In summary, ending poverty requires market participation. Participation in a market requires trade. Gifts do not count as trade and thus do not reduce poverty in the long run. The most effective trades, and thus the trades most likely to reduce poverty, occur in a Free-Just-Competitive-Informed market. The cornerstone of healthy markets and wealthy societies is the Citizenship-agreement.

Diana Weatherby writes:

There are some striking similarities between the technocrats’ treatment of students and treatment of the poor.

1) The top down approach of Common Core and its predecessors has great kick back for good reason. A general body of knowledge will qualify you to do nothing special. It is the individual gifting, talents and even corresponding disabilities of a student that will allow the student to know which path will make him or her the most successful. It is the same for the poor who have their own unique cultures, societal gifts and problems, and especially governmental problems and individual gifts and talents that make lasting change impossible from the top down from lack of knowledge.

2) The idea that technocrats can fix the problems of a poor society is on par with the idea that we can give a child an education. A child must seek his own education. It cannot be given to him. A teacher will be greatly used by those who seek their own education but the teacher can only affect an uneager student in a minimal way if at all. At one time in history a student was both blamed and given credit for the education he received. The parent did not blame the teacher but rather whipped their child. I like that we have more understanding of children's differences and don't want to go back to whipping but just shifting all blame to the educational system will make things worse. The child must be given responsibility for his education and the credit of succeeding in an endeavor. It seems that Easterly is implying this somewhat for those who are in these developing countries. That really they need the freedom to pursue their own prosperity rather than just the stuff of prosperity even though the stuff of prosperity is certainly a good thing to have.

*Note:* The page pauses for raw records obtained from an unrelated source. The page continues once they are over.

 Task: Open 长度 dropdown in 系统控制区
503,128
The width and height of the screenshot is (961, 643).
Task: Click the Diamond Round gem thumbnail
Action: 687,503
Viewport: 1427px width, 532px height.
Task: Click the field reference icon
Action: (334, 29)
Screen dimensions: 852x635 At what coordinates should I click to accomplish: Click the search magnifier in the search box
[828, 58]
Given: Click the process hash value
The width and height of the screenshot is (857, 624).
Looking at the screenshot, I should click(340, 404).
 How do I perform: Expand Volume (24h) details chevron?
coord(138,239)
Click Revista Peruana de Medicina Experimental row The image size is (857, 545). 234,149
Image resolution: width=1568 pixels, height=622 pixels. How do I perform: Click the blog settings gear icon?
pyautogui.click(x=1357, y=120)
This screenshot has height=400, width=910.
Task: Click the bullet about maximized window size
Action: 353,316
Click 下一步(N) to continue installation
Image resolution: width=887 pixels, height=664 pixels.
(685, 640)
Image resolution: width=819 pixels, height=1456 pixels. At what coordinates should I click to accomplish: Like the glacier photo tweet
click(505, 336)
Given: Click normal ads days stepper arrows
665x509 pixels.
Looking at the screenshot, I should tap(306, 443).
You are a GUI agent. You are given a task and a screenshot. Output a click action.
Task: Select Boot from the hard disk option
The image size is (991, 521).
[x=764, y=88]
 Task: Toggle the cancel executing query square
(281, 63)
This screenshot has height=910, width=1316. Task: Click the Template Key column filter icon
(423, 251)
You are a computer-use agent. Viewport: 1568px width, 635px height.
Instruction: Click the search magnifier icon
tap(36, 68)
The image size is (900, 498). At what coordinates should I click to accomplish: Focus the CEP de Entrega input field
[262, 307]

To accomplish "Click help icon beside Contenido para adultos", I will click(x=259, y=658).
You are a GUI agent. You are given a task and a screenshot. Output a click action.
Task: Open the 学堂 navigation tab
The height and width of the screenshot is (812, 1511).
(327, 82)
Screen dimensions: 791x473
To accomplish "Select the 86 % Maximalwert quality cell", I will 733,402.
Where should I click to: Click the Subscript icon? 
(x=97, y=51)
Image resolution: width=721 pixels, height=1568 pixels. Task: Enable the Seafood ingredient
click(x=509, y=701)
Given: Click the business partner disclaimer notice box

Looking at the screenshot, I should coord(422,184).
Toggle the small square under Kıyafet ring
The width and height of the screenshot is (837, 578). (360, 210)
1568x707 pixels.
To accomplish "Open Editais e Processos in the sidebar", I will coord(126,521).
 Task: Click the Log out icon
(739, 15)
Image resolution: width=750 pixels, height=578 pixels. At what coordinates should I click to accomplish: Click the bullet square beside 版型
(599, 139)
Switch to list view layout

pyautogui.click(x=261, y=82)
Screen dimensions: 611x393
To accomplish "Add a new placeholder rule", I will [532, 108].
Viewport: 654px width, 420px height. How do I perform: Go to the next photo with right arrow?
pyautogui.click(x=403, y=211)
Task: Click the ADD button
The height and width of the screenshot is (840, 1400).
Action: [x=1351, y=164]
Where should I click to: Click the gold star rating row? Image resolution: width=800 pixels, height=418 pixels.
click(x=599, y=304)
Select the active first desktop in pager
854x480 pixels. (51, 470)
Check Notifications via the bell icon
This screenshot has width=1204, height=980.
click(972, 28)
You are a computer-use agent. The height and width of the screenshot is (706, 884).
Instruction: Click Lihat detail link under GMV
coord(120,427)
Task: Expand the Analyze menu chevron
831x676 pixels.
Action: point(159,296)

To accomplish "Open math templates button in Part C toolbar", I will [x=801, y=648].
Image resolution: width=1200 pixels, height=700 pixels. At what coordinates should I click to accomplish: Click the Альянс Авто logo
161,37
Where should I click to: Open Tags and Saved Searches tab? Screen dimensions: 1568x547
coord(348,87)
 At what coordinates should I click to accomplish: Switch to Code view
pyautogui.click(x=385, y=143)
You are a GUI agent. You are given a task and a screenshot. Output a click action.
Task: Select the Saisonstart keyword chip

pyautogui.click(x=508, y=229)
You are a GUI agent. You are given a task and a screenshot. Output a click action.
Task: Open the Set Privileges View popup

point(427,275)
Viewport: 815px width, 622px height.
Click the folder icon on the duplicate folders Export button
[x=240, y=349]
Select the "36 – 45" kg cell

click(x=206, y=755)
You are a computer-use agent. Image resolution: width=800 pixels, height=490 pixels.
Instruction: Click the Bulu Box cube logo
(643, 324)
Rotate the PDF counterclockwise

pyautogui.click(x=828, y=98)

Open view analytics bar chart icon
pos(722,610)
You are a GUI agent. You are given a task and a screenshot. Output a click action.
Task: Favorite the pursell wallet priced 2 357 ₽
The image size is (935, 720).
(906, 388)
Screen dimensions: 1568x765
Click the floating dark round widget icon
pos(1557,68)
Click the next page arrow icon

3) Those two points lead to the third point that it is also a matter of knowing what you have to offer the world and that you have something to offer the world and that you have worth. Sometimes I think the best teachers are simply the most inspiring ones. Whether you are an inner city youth or a poor rural farmer you have to have some hope that you can make a difference or you will simply be resigned to your “fate”. I firmly believe people will have to believe change possible before they will even attempt it. There is a cost to change also. If you are simply trying to survive sometimes that cost is simply too much.